Capa War Photography At London's Barbican

In 1939, an assistant to photographer Robert Capa fled Paris before Hitler's troops descended. With him, he took three boxes of Spanish Civil War negatives by Capa and Capa's partner, Gerda Taro. The images were lost to history for nearly 60 years, until being discovered more than 9,000 kilometers away in Mexico City (Capa died thinking they had been lost in the occupation).

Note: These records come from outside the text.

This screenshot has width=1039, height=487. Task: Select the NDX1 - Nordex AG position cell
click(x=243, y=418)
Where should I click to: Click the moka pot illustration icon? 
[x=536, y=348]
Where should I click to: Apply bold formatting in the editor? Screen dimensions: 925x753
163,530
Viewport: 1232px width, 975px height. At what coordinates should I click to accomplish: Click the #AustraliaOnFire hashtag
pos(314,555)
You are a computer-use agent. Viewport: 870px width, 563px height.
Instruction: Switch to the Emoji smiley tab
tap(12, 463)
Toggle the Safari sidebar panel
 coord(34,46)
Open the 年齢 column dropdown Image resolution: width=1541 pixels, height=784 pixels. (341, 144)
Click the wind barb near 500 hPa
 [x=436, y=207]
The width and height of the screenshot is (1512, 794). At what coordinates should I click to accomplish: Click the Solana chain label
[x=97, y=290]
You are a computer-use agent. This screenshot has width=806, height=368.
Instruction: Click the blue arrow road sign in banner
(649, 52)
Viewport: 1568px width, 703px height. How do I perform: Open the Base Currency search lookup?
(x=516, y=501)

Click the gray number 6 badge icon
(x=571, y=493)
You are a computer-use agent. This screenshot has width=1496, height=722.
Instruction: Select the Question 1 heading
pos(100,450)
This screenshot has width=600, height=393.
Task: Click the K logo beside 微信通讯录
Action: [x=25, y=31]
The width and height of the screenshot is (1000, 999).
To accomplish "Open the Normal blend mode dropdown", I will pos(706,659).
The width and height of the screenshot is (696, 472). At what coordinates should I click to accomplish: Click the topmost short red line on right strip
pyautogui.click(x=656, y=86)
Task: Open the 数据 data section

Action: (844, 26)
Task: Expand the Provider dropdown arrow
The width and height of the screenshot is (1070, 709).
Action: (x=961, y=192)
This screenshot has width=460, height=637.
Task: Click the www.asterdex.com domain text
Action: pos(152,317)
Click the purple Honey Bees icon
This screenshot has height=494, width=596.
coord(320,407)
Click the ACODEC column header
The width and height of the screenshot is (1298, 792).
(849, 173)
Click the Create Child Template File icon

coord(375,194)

The negatives are a highlight of the "This Is War!" exhibit at London's Barbican Centre, which runs through January and also presents contemporary art on Iraq and Afghanistan. But the show's stars are Capa and Taro. Their cameras caught some of the mid-20th-century's momentous events, from Omaha Beach to Franco's bloodshed. Controversy lingers over whether Capa staged his most iconic photo, which shows a Spanish Republican militiaman falling from an enemy bullet. But Capa's D-Day images—shot as he waded ashore with American soldiers—exemplify his motto: "If your photographs aren't good enough, you're not close enough." It's a maxim that Taro—who was killed while covering Spain—also practiced. Her images of stolen seconds of peace, like that of a girl flirting with an infatuated militiaman, reveal a quiet intimacy with her subjects and their wartime lives.